━━━ Entries shown ━━━

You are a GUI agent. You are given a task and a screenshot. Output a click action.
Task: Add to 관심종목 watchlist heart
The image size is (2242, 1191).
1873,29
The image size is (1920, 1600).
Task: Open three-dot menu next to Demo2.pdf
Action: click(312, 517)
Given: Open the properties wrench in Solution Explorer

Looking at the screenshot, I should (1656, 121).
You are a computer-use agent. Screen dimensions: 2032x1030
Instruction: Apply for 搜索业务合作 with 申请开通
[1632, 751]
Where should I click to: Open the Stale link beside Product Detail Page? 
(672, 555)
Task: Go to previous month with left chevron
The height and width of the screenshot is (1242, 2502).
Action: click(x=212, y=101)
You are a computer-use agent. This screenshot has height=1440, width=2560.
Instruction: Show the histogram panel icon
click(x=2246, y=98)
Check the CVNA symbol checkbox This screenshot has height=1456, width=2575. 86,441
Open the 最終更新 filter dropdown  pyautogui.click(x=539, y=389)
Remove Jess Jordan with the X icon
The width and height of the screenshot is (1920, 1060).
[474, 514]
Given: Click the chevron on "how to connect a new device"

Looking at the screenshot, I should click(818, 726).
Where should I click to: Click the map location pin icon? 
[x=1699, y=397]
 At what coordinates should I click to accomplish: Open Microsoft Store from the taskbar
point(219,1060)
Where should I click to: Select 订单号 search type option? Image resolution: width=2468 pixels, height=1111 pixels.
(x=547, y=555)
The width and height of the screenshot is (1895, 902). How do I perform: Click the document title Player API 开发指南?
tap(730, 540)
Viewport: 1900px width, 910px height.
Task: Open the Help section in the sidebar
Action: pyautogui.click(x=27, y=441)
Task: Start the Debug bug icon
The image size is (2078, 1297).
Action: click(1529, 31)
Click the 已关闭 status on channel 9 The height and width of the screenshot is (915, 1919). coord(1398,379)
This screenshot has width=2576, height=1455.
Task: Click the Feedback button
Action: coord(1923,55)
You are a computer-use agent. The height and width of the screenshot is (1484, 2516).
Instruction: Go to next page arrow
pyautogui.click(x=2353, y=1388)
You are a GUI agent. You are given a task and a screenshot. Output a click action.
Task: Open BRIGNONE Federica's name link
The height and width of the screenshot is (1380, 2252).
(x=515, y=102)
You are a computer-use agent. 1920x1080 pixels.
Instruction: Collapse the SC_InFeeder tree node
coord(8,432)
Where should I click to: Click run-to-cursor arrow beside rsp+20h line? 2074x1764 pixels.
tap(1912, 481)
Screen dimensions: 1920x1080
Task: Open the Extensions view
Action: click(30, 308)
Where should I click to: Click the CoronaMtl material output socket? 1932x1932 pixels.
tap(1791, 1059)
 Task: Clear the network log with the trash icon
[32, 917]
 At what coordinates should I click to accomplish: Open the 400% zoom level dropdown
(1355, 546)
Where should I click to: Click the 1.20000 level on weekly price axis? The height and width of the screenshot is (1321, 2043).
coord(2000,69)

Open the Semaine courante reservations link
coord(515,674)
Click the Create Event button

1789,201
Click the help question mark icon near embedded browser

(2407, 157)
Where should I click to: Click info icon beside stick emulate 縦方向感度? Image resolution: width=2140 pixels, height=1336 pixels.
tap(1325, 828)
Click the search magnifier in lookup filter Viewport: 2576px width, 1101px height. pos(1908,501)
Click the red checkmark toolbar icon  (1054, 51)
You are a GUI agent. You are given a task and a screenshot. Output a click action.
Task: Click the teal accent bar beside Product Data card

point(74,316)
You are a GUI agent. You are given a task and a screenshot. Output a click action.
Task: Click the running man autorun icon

━━━

§ **Required action**
Every line of the data above that contains the word "computer" should be counted; please give the total alone.

§ **Written response**
4